# TASK DESCRIPTION:
Once the pictures are set aside, copy the records below exactly as they stand.

*** Opening of RECORD EXCERPTS ***

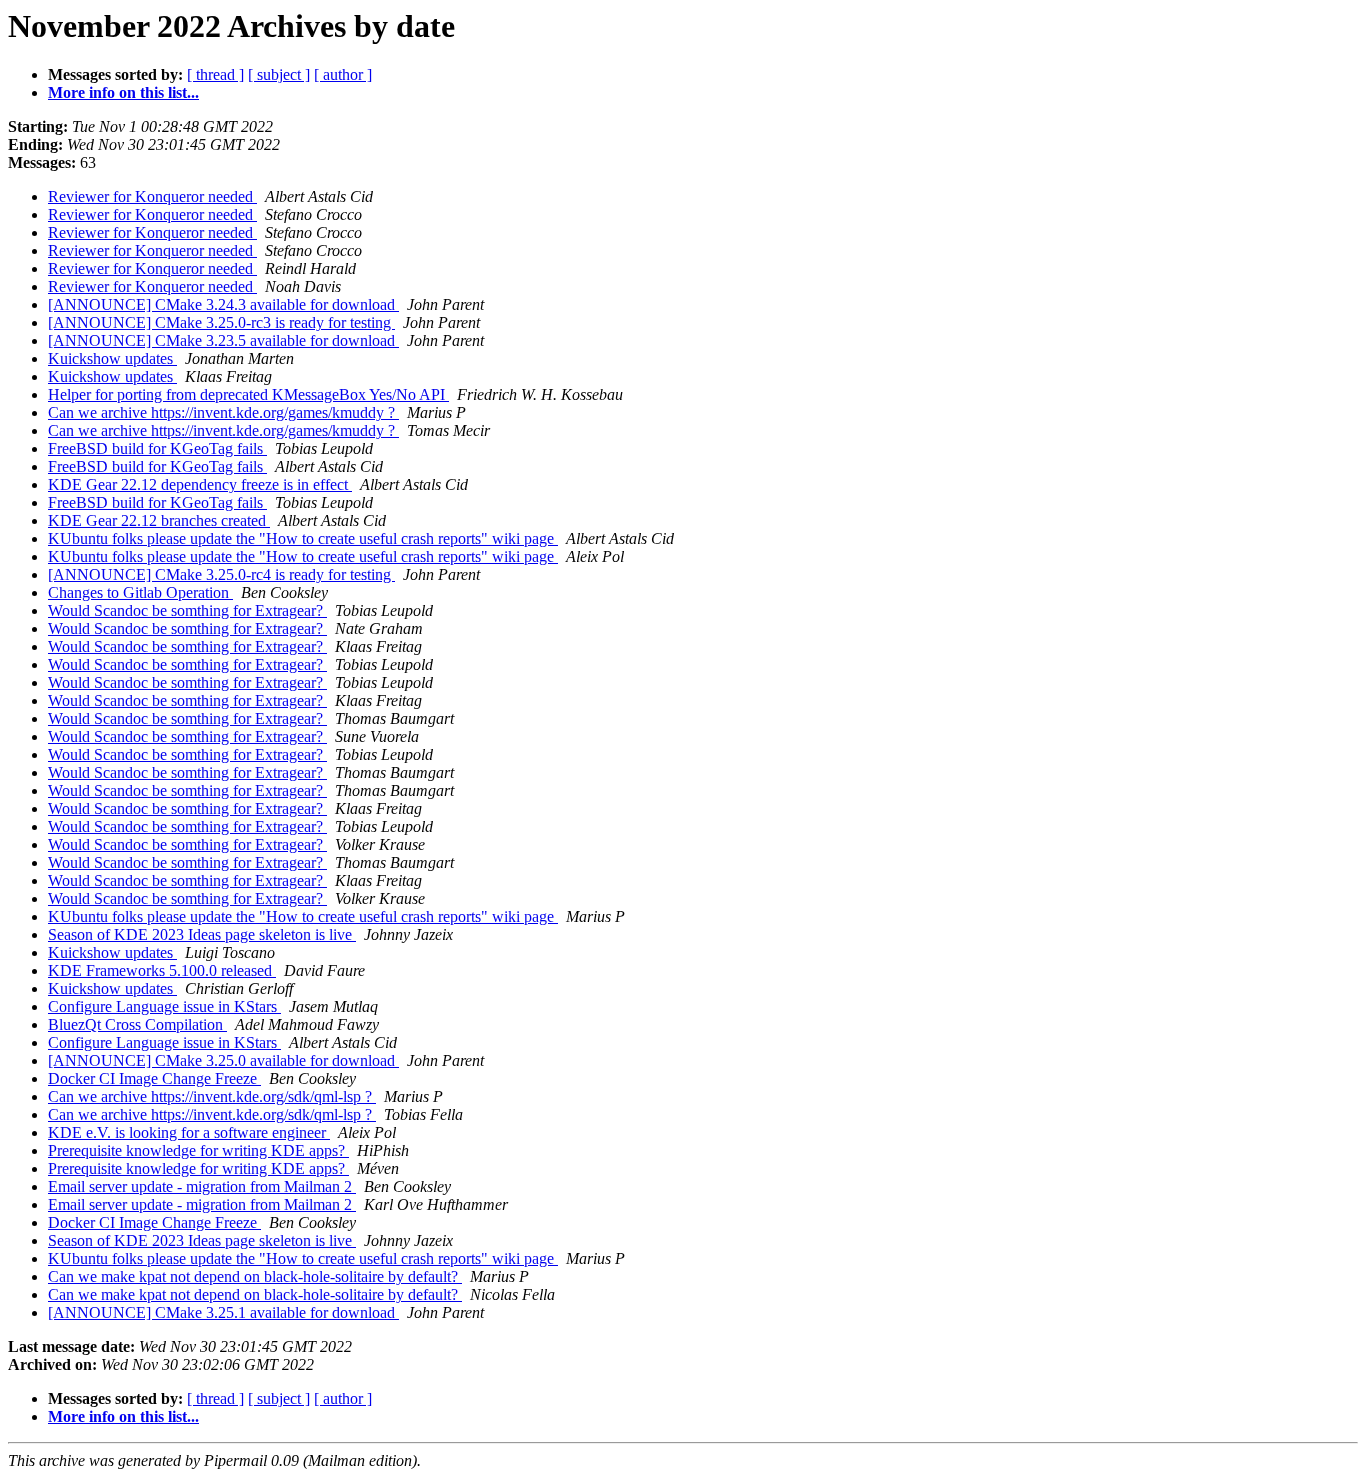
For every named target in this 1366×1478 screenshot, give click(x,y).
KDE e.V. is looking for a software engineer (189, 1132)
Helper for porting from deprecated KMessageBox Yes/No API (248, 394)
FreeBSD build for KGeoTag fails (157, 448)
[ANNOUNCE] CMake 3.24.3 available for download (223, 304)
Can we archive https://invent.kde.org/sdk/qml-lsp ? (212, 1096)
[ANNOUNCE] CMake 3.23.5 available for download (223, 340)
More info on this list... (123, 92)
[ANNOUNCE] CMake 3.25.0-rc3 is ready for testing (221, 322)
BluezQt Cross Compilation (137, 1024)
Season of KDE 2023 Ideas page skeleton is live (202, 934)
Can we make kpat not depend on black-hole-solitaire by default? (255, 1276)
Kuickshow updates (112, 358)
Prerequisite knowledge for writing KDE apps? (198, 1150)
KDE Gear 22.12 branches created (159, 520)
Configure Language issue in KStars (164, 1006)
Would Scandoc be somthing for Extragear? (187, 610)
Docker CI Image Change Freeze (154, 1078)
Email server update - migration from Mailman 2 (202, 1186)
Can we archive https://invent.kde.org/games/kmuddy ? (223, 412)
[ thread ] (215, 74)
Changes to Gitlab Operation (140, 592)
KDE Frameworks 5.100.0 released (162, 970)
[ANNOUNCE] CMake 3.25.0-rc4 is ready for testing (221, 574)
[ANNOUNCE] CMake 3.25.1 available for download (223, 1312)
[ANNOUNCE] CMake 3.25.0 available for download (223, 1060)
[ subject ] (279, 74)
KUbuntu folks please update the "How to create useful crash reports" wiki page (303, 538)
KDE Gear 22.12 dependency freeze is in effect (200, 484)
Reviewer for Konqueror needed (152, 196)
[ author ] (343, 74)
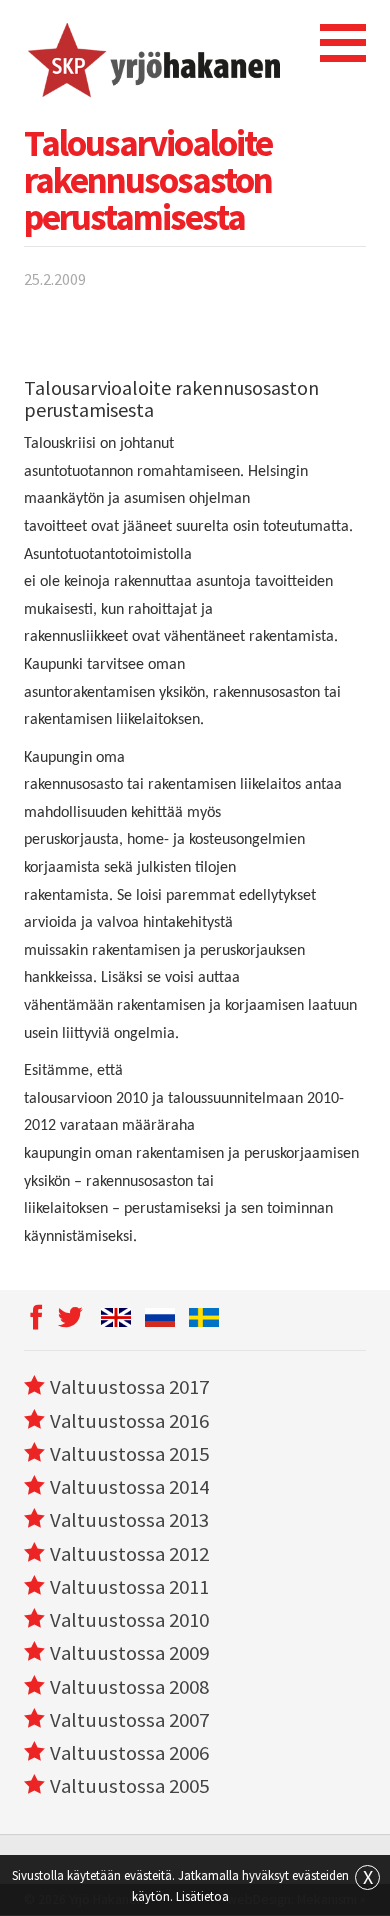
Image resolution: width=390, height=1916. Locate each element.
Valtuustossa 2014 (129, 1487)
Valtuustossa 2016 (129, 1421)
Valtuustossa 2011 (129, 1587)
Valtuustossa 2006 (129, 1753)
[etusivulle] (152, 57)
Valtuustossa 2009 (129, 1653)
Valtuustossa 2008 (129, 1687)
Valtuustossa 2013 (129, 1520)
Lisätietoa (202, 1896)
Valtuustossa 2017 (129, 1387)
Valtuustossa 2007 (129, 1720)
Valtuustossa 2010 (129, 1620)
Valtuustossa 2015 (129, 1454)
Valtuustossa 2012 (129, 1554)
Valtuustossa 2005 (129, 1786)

*** Close of RECORD EXCERPTS ***

# TASK SOLUTION:
For every named target in this 1366×1478 screenshot, give click(x,y).
KDE e.V. is looking for a software engineer (189, 1132)
Helper for porting from deprecated KMessageBox Yes/No API (248, 394)
FreeBSD build for KGeoTag fails (157, 448)
[ANNOUNCE] CMake 3.24.3 available for download (223, 304)
Can we archive https://invent.kde.org/sdk/qml-lsp ? (212, 1096)
[ANNOUNCE] CMake 3.23.5 available for download (223, 340)
More info on this list... (123, 92)
[ANNOUNCE] CMake 3.25.0-rc3 is ready for testing (221, 322)
BluezQt Cross Compilation (137, 1024)
Season of KDE 2023 Ideas page skeleton is live (202, 934)
Can we make kpat not depend on black-hole-solitaire by default? (255, 1276)
Kuickshow updates (112, 358)
Prerequisite knowledge for writing KDE apps? (198, 1150)
KDE Gear 22.12 branches created (159, 520)
Configure Language issue in KStars (164, 1006)
Would Scandoc be somthing for Extragear? (187, 610)
Docker CI Image Change Freeze (154, 1078)
Email server update - migration from Mailman 2 (202, 1186)
Can we archive https://invent.kde.org/games/kmuddy ? (223, 412)
[ thread ] (215, 74)
Changes to Gitlab Operation (140, 592)
KDE Frameworks 5.100.0 released (162, 970)
[ANNOUNCE] CMake 3.25.0-rc4 is ready for testing (221, 574)
[ANNOUNCE] CMake 3.25.1 available for download (223, 1312)
[ANNOUNCE] CMake 3.25.0 available for download (223, 1060)
[ subject ] (279, 74)
KUbuntu folks please update the "How to create useful crash reports" wiki page (303, 538)
KDE Gear 22.12 dependency freeze is in effect (200, 484)
Reviewer for Konqueror needed (152, 196)
[ author ] (343, 74)
Image resolution: width=390, height=1916. Locate each element.
Valtuustossa 2014 (129, 1487)
Valtuustossa 2016 (129, 1421)
Valtuustossa 2011 (129, 1587)
Valtuustossa 2006 (129, 1753)
[etusivulle] (152, 57)
Valtuustossa 2009 (129, 1653)
Valtuustossa 2008 (129, 1687)
Valtuustossa 2013 (129, 1520)
Lisätietoa (202, 1896)
Valtuustossa 2017 (129, 1387)
Valtuustossa 2007 (129, 1720)
Valtuustossa 2010 (129, 1620)
Valtuustossa 2015 (129, 1454)
Valtuustossa 2012 (129, 1554)
Valtuustossa 2005 (129, 1786)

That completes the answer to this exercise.